If you're talking strictly native, yes AMD can give better performance per dollar, but NVIDIA's got a higher performance ceiling than AMD can reach which is why they completely gave up on doing a high end this generation because they can't keep up with the 4090. But if you actually use what NVIDIA has to offer and know how to save money up to afford a good product then Nvidia is a no brainer.
People want AMD to be better so badly that they'll use lazy or skewed benchmarks that completely ignore variables because it's just about pushing one specific point. The 9070XT can potentially keep up with a STOCK 5080, but you still don't get DLSS4 or any other NVIDIA features that many NVIDIA buyers appreciate, if you don't appreciate those things then it still doesn't invalidate the truth.
It is very impressive and I am very happy to see that the top model 1 step below can beat the basic model of the model up when stock, this used to always be the case and was a god way to save a few bucks, although, you can still over clock the model up.
However, de8auer didn't exactly test things very thougherly with 1 synthetic and Cp2077 without raytracing etc, which you are also paying for on both cards so should be tested.
I am looking forward to seeing how an overclocked 5070ti vs an overclocked 9070xt do vs one another, with both being a standard available power limit and then if you bypass said limits on both cards (be it modding, bios or simply with more power connectors) to see what they both can do if not held back, I suspect the red devil limited edition with 3 8 pins vs 2 is nit held back by such artificial limitations, but the 2 pin cards might be, the nvidia cards seem to use power to segregate the tiers, which sucks.
Still the 9070xt is impressive, it just comes down to how well it competes with the 5070ti on price abd performance once stock is normalised fir both sides to see which is worth suggesting for those who are happy to tweak and those that want to leave them stock.
Overall, it actually makes me happy, that AMD finally have what looks to be a competitive gpu as competition is always a good thing.
Cheapest available RTX 5080 - 1600 EUR,
RX 9070 XT - 900 EUR,
cheapest available RTX 5070 Ti - 1300 EUR (current prices from NL, real)
For such a price difrence I would expect similar big performance difference, which would not allow cheaper card to be faster than more expensive. You don't?
For what cards? The 9070's?
I have not seen a 9070 or XT variant for MSRP, yet.
Scalpers on amazon are attempting to get nearly 1000 pounds for that card.
The AMD listed MSRP for the 9070's are a myth and AMD has no control over what their partners sell them for. AMD sells the chips and has no own made GPU.

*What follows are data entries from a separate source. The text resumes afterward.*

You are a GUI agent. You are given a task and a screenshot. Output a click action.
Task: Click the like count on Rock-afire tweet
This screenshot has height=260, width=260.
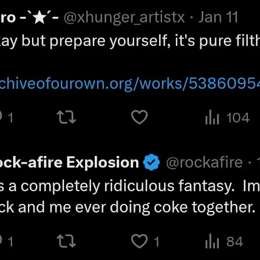click(156, 241)
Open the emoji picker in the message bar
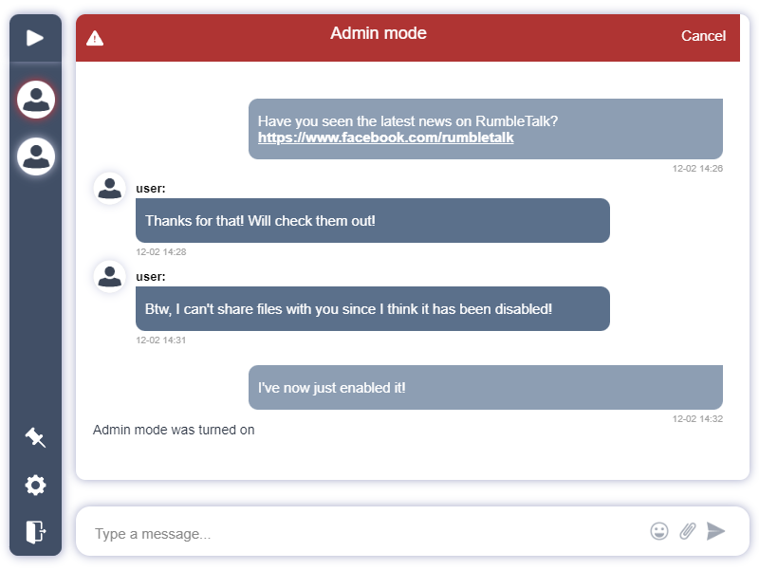The image size is (759, 570). [x=658, y=531]
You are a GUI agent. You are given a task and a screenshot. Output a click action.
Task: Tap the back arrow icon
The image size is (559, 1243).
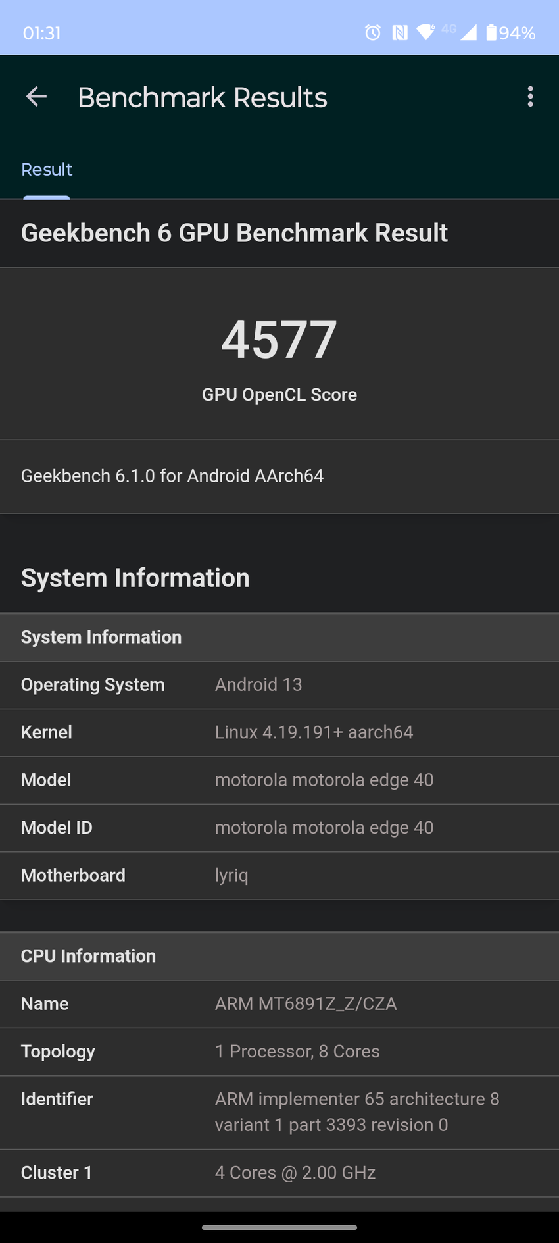(x=36, y=97)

I could walk down to my local butcher and tell he to sell the burgers at such and such a price. That is the amount of authority AMD has on its own partners. Zero.
There will come a price point where you are throwing money out the window and spending money for less performance then if you got an Nvidia card.
Yes, they have missing ROP's. Send it back if you are missing them. Nvidia said they would replace it.